Сколько раз она мечтала спать на такой кровати, в такой комнате? Не сосчитать. Во всяком случае, почти каждую ночь, когда она сидела, съежившись, в каком-нибудь темном углу или пряталась за кучами мусора, страдая от холода и дождя или изнемогая от жары, хотя честно говоря, лето она любила больше, потому что летом было тепло и из костей исчезал холод, от которого в другое время года она никак не могла избавиться. Иногда ей случалось спать в комнатах, но они всегда были темными, грязными и вонючими. И все спали там вповалку. Она никогда не забудет тот день, когда она наконец накопила своим воровством достаточно денег, чтобы обеспечить себе крышу над головой.
Она лежала бы так и лежала. Вскоре она все же заставила себя встать и подойти к стеклянным дверям, открывавшимся на большой балкон. Она вышла и подставила лицо солнцу и легкому ветерку. Потом посмотрела вниз на небольшой сад, окруженный каменной оградой и высокими, идеально подстриженными кустами. Она не могла поверить, что на самом деле она здесь гость. Не нанятая гадалка, которой платят, чтобы она развлекала гостей на званом вечере, а гость.
Да простит ей Господь, но она не была уверена в том, что она чувствует больше – возбуждение или испуг. Во время своих гаданий на званых вечерах, где она работала, ей удавалось, хотя и с усилием, не пялиться на роскошную обстановку. Но здесь, в этом прекрасном доме, где у всех безупречные манеры, она – гость. Сможет ли она вести себя как подобает? Не опозорится ли? Не выдаст ли своего постыдного прошлого?
После многих лет наблюдений за поведением и речью аристократов, впитывая словно губка их манеры, она начала использовать свой талант гадалки и стала мадам Ларчмонт.
Она твердо решила перестать воровать и пытаться присваивать себе вещи, принадлежащие другим людям. Возможно, все эти богачи, которых она обворовывала, не заслуживали ни своих больших денег, ни роскошных особняков, но то, что она их обкрадывала, делало и ее не заслуживающей всех вещей, оказывавшихся у нее.
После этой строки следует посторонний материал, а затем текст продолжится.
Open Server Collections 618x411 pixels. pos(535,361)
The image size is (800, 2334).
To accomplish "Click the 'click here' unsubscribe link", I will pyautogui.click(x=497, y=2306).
Но какими бы совершенными ни были ее актерские способности или каким бы явным ни был тот факт, что она перестала опустошать карманы аристократов, она не стала одной из них. Она не была леди и никогда не станет ею. И сейчас, посреди этой роскоши, она будет выглядеть также нелепо, как Колин в ее убогой комнате. Ее пребывание в этом доме со множеством слуг и обилием еды временное. И ей не следует об этом забывать.
Как не следует забывать о том, что ничего, кроме сердечной боли, ей не принесут дальнейшие отношения с Колином. Искушение целоваться с ним было велико, но она должна ему противиться. Ей нет места в его жизни, и надо о нем забыть. Надо забыть для собственного же блага. Связь с ним может отразиться на ее репутации, и она рискует потерять то, ради чего столько работала. Стоит ли рисковать ради нескольких часов наслаждения?
Она приняла решение и стала дальше осматривать комнату. Она отметила с удивлением, что ее собственные платья уже висели в шкафу. Смущение сменилось ужасом. Неужели об этом позаботилась служанка? Будет о чем рассказать Эмме.
Покачав головой, она подошла к небольшому письменному столу и, присев на стул возле него, достала из кармана колоду карт, чтобы погадать на себя.
Она никогда прежде не боялась гадать на себя, но сейчас вдруг испугалась, что увидит что-то, чего ей не хочется. Но ей надо было знать…
Набрав в легкие побольше воздуха, она перетасовала, сняла левой рукой и разложила карты.
Расклад был почти таким же, как для Колина: предательство, обман, смерть. Все это крутилось вокруг темноволосого мужчины – того же самого, который уже много лет появлялся в ее картах. И всегда в центре была темноволосая женщина.